Each of these companies has attracted big investment from noted and successful financiers and venture capitalists, including Bill Gates (Microsoft), Biz Stone (Twitter), and Peter Thiel (Paypal, Facebook). These are individuals not in the habit of making losing bets. Their involvement is supplying the resources, legitimacy and prestige that altering our consumption patterns will require.
Fundamentally, the economics here is simple.
There is a huge new market coming online throughout the world and we do not have the capacity or resources to meet this demand. The people who solve this problem stand to make a lot of money.

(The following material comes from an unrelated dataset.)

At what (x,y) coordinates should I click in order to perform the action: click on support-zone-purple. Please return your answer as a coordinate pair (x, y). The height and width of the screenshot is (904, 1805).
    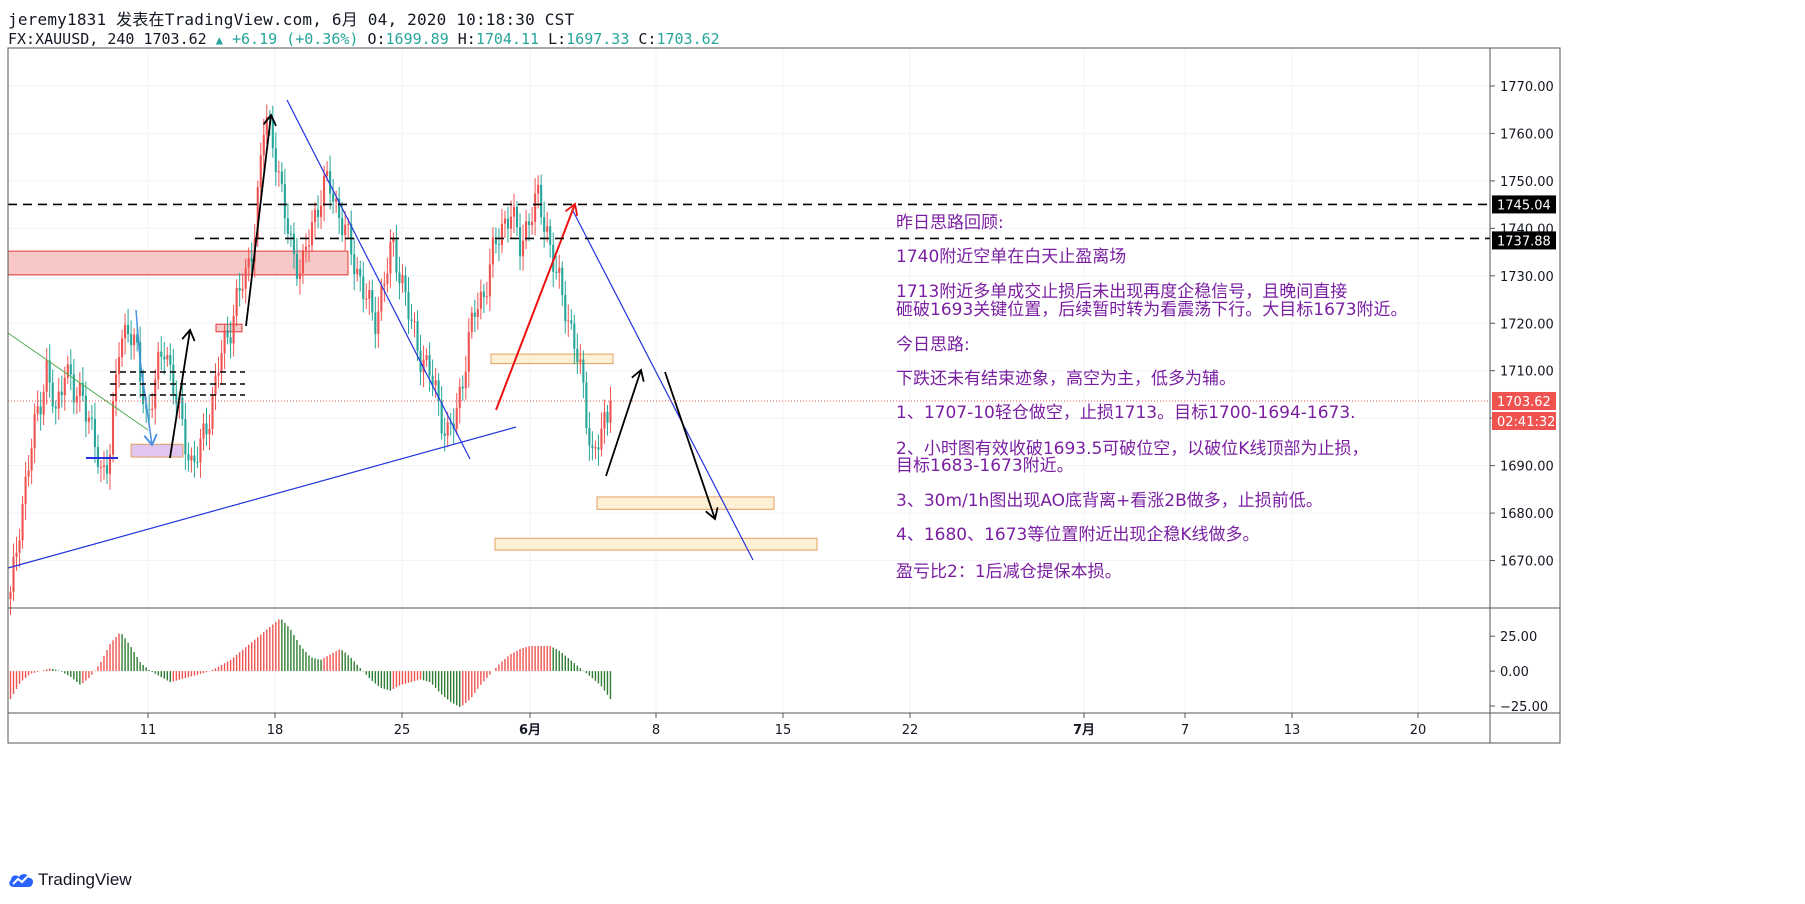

The current moment presents an opportunity to reinvigorate industry, transform the relationship between humanity and the environment, address animal welfare concerns, and feed the world. The necessity and desire for change will be driven by the gross imbalance in supply and demand in our current systems. Technological developments are providing high quality, sustainable products like the lab-grown and plant-based meats. And the enormous market opportunity that these developments represent is clear.
We are nearing a crisis point. But the tools we need to drive change are no longer the stuff of science science fiction. They are here now, and they need us to understand their potential benefits for humans, animals and the environment.
Just as social justice and food securities will not create the momentum for change on their own, neither will scientific development, economics, or animal-rights activism. But together, this coalition is formidable.